### Action item
Copy each entry below exactly as it appears.

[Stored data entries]
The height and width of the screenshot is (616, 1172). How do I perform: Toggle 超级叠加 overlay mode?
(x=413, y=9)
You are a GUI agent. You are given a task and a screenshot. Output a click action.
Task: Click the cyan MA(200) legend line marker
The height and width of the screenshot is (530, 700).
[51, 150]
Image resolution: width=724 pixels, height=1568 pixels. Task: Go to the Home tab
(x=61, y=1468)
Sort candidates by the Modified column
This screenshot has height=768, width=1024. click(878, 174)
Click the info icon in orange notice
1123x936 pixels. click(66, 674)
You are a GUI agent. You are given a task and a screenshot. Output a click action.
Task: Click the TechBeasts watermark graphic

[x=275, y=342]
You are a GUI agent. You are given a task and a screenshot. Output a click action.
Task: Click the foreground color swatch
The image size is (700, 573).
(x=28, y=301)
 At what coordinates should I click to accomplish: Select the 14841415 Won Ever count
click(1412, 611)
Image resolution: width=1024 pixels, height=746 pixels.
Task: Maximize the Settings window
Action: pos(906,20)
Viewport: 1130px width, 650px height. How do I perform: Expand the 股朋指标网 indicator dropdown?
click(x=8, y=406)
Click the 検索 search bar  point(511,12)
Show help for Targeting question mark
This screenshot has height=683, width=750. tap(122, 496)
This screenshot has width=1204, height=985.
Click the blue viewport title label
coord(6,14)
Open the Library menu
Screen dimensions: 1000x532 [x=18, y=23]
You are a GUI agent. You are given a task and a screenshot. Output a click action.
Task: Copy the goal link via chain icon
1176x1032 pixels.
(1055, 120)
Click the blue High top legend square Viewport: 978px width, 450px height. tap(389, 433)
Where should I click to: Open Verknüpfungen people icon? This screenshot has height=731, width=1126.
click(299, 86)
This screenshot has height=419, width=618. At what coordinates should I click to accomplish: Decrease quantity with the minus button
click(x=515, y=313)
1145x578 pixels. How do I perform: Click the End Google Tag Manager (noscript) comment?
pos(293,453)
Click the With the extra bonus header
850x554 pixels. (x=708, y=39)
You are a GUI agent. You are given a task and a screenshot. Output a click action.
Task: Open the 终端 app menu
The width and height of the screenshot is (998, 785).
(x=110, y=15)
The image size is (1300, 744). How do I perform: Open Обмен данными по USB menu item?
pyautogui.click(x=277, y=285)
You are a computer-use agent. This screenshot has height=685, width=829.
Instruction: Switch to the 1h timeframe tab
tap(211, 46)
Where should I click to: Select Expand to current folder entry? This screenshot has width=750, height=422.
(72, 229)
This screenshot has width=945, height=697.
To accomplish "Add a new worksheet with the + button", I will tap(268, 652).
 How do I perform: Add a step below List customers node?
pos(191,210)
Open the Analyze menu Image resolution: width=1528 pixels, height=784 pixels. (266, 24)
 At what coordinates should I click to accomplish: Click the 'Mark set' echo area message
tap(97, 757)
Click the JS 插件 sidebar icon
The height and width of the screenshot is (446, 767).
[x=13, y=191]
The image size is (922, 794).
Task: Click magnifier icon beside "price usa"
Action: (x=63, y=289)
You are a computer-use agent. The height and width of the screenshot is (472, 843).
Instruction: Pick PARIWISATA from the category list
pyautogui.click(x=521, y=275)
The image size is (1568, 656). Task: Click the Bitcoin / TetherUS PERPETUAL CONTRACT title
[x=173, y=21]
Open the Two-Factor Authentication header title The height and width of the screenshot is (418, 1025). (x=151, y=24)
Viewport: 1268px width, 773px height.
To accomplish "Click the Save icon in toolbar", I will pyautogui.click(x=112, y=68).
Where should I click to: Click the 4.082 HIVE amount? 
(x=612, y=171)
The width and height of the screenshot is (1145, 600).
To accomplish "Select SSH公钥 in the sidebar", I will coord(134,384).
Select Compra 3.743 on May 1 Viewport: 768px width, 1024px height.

### Reply
The height and width of the screenshot is (616, 1172). How do I perform: Toggle 超级叠加 overlay mode?
(x=413, y=9)
You are a GUI agent. You are given a task and a screenshot. Output a click action.
Task: Click the cyan MA(200) legend line marker
The height and width of the screenshot is (530, 700).
[51, 150]
Image resolution: width=724 pixels, height=1568 pixels. Task: Go to the Home tab
(x=61, y=1468)
Sort candidates by the Modified column
This screenshot has height=768, width=1024. click(878, 174)
Click the info icon in orange notice
1123x936 pixels. click(66, 674)
You are a GUI agent. You are given a task and a screenshot. Output a click action.
Task: Click the TechBeasts watermark graphic

[x=275, y=342]
You are a GUI agent. You are given a task and a screenshot. Output a click action.
Task: Click the foreground color swatch
The image size is (700, 573).
(x=28, y=301)
 At what coordinates should I click to accomplish: Select the 14841415 Won Ever count
click(1412, 611)
Image resolution: width=1024 pixels, height=746 pixels.
Task: Maximize the Settings window
Action: pos(906,20)
Viewport: 1130px width, 650px height. How do I perform: Expand the 股朋指标网 indicator dropdown?
click(x=8, y=406)
Click the 検索 search bar  point(511,12)
Show help for Targeting question mark
This screenshot has height=683, width=750. tap(122, 496)
This screenshot has width=1204, height=985.
Click the blue viewport title label
coord(6,14)
Open the Library menu
Screen dimensions: 1000x532 [x=18, y=23]
You are a GUI agent. You are given a task and a screenshot. Output a click action.
Task: Copy the goal link via chain icon
1176x1032 pixels.
(1055, 120)
Click the blue High top legend square Viewport: 978px width, 450px height. tap(389, 433)
Where should I click to: Open Verknüpfungen people icon? This screenshot has height=731, width=1126.
click(299, 86)
This screenshot has height=419, width=618. At what coordinates should I click to accomplish: Decrease quantity with the minus button
click(x=515, y=313)
1145x578 pixels. How do I perform: Click the End Google Tag Manager (noscript) comment?
pos(293,453)
Click the With the extra bonus header
850x554 pixels. (x=708, y=39)
You are a GUI agent. You are given a task and a screenshot. Output a click action.
Task: Open the 终端 app menu
The width and height of the screenshot is (998, 785).
(x=110, y=15)
The image size is (1300, 744). How do I perform: Open Обмен данными по USB menu item?
pyautogui.click(x=277, y=285)
You are a computer-use agent. This screenshot has height=685, width=829.
Instruction: Switch to the 1h timeframe tab
tap(211, 46)
Where should I click to: Select Expand to current folder entry? This screenshot has width=750, height=422.
(72, 229)
This screenshot has width=945, height=697.
To accomplish "Add a new worksheet with the + button", I will tap(268, 652).
 How do I perform: Add a step below List customers node?
pos(191,210)
Open the Analyze menu Image resolution: width=1528 pixels, height=784 pixels. (266, 24)
 At what coordinates should I click to accomplish: Click the 'Mark set' echo area message
tap(97, 757)
Click the JS 插件 sidebar icon
The height and width of the screenshot is (446, 767).
[x=13, y=191]
The image size is (922, 794).
Task: Click magnifier icon beside "price usa"
Action: (x=63, y=289)
You are a computer-use agent. The height and width of the screenshot is (472, 843).
Instruction: Pick PARIWISATA from the category list
pyautogui.click(x=521, y=275)
The image size is (1568, 656). Task: Click the Bitcoin / TetherUS PERPETUAL CONTRACT title
[x=173, y=21]
Open the Two-Factor Authentication header title The height and width of the screenshot is (418, 1025). (x=151, y=24)
Viewport: 1268px width, 773px height.
To accomplish "Click the Save icon in toolbar", I will pyautogui.click(x=112, y=68).
Where should I click to: Click the 4.082 HIVE amount? 
(x=612, y=171)
The width and height of the screenshot is (1145, 600).
To accomplish "Select SSH公钥 in the sidebar", I will coord(134,384).
Select Compra 3.743 on May 1 Viewport: 768px width, 1024px height.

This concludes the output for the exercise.